Commanders and leaders
- Captain Gregorio Casenas †: Not Defined

Strength
- 413 Bohol natives: Unknown

Casualties and losses
- Over 406 killed: 3 killed, 10 wounded

= Battle of Lonoy =

The Battle of Lonoy, also known as the Lonoy Massacre, was a surprise attack in 1901 during the Philippine–American War when over 400 Filipino revolutionaries were killed by United States Armed Forces. It was fought in Lonoy, Jagna, Bohol on Bohol island.

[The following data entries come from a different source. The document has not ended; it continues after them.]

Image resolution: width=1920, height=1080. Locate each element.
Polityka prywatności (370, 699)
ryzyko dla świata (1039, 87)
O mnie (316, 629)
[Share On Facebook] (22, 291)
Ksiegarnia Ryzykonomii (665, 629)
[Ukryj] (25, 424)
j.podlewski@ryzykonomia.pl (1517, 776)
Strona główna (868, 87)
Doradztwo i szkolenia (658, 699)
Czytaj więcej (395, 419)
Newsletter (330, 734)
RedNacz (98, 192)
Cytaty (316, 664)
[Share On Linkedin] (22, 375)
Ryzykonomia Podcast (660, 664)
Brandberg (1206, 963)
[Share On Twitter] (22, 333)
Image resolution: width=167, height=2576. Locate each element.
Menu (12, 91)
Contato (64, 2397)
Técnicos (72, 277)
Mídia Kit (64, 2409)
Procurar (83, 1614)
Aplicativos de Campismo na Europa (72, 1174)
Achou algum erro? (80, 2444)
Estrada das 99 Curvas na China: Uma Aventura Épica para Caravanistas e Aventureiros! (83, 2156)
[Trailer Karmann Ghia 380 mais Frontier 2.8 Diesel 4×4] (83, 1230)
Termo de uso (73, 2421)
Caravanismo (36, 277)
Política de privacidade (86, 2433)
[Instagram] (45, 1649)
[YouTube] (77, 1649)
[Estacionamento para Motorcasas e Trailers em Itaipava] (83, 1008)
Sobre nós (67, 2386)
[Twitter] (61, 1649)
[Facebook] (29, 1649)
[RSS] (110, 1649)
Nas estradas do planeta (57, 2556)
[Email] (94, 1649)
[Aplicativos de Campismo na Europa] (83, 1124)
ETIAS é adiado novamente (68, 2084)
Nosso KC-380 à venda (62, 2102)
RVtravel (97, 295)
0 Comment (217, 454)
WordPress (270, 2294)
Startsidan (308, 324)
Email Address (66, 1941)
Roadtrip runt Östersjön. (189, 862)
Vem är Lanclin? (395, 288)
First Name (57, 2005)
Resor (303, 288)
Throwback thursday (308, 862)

Filipino forces laid an ambush along a narrow path. They were poorly armed, with daggers, machetes, and spears and few firearms. The American force learned of the ambush from a pro-American local, Captain Francisco Acala, the last Spanish Mayor of Jagna. He led the Americans to the rear of the Filipinos. In a surprise attack, the Filipinos found themselves trapped in their own trenches. All but seven were killed, a total 406, including the commander, Captain Gregorio "Guyo" Casenas. Americans casualties were three killed and ten wounded, which came toward the end when the Filipinos launched a counter-attack.

On April 24, 2011, Captain Casenas and his men were honored by the municipality of Jagna with a statue at the municipal's plaza.